THE TASK:
Put every line of the items below into a JSON list of strings, one string per line, leaving out blank lines.

EXTRACTED INFORMATION:
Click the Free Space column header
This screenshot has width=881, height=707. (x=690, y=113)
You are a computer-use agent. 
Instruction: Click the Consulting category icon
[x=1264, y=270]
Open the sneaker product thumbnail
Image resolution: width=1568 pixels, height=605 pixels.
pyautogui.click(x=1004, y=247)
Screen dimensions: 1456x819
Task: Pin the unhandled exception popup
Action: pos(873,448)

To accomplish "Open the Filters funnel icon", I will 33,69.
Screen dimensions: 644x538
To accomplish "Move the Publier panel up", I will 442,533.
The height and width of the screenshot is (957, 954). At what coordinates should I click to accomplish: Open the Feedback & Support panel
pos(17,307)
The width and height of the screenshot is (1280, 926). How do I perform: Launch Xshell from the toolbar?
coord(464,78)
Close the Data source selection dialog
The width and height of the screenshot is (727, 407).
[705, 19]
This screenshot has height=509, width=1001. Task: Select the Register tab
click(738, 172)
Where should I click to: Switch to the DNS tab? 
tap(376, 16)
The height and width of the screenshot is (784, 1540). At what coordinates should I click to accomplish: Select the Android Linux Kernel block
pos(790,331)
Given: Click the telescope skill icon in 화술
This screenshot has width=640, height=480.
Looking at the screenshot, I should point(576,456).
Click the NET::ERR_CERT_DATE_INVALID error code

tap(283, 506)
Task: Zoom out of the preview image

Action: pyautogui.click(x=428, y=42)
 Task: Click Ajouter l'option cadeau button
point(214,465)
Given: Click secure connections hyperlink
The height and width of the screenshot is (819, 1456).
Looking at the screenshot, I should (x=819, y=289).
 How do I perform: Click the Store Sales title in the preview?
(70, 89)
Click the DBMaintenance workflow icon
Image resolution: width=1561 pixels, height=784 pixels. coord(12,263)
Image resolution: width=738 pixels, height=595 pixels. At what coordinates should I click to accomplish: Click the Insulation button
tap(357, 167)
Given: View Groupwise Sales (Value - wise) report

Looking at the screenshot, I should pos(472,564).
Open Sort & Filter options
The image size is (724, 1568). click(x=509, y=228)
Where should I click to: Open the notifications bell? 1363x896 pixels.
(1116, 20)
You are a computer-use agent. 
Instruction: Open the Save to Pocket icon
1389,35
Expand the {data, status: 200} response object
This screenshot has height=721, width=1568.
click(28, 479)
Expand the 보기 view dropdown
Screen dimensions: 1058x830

SOLUTION BELOW:
[
  "Click the Free Space column header",
  "This screenshot has width=881, height=707. (x=690, y=113)",
  "You are a computer-use agent. ",
  "Instruction: Click the Consulting category icon",
  "[x=1264, y=270]",
  "Open the sneaker product thumbnail",
  "Image resolution: width=1568 pixels, height=605 pixels.",
  "pyautogui.click(x=1004, y=247)",
  "Screen dimensions: 1456x819",
  "Task: Pin the unhandled exception popup",
  "Action: pos(873,448)",
  "To accomplish \"Open the Filters funnel icon\", I will 33,69.",
  "Screen dimensions: 644x538",
  "To accomplish \"Move the Publier panel up\", I will 442,533.",
  "The height and width of the screenshot is (957, 954). At what coordinates should I click to accomplish: Open the Feedback & Support panel",
  "pos(17,307)",
  "The width and height of the screenshot is (1280, 926). How do I perform: Launch Xshell from the toolbar?",
  "coord(464,78)",
  "Close the Data source selection dialog",
  "The width and height of the screenshot is (727, 407).",
  "[705, 19]",
  "This screenshot has height=509, width=1001. Task: Select the Register tab",
  "click(738, 172)",
  "Where should I click to: Switch to the DNS tab? ",
  "tap(376, 16)",
  "The height and width of the screenshot is (784, 1540). At what coordinates should I click to accomplish: Select the Android Linux Kernel block",
  "pos(790,331)",
  "Given: Click the telescope skill icon in 화술",
  "This screenshot has width=640, height=480.",
  "Looking at the screenshot, I should point(576,456).",
  "Click the NET::ERR_CERT_DATE_INVALID error code",
  "tap(283, 506)",
  "Task: Zoom out of the preview image",
  "Action: pyautogui.click(x=428, y=42)",
  " Task: Click Ajouter l'option cadeau button",
  "point(214,465)",
  "Given: Click secure connections hyperlink",
  "The height and width of the screenshot is (819, 1456).",
  "Looking at the screenshot, I should (x=819, y=289).",
  " How do I perform: Click the Store Sales title in the preview?",
  "(70, 89)",
  "Click the DBMaintenance workflow icon",
  "Image resolution: width=1561 pixels, height=784 pixels. coord(12,263)",
  "Image resolution: width=738 pixels, height=595 pixels. At what coordinates should I click to accomplish: Click the Insulation button",
  "tap(357, 167)",
  "Given: View Groupwise Sales (Value - wise) report",
  "Looking at the screenshot, I should pos(472,564).",
  "Open Sort & Filter options",
  "The image size is (724, 1568). click(x=509, y=228)",
  "Where should I click to: Open the notifications bell? 1363x896 pixels.",
  "(1116, 20)",
  "You are a computer-use agent. ",
  "Instruction: Open the Save to Pocket icon",
  "1389,35",
  "Expand the {data, status: 200} response object",
  "This screenshot has height=721, width=1568.",
  "click(28, 479)",
  "Expand the 보기 view dropdown",
  "Screen dimensions: 1058x830"
]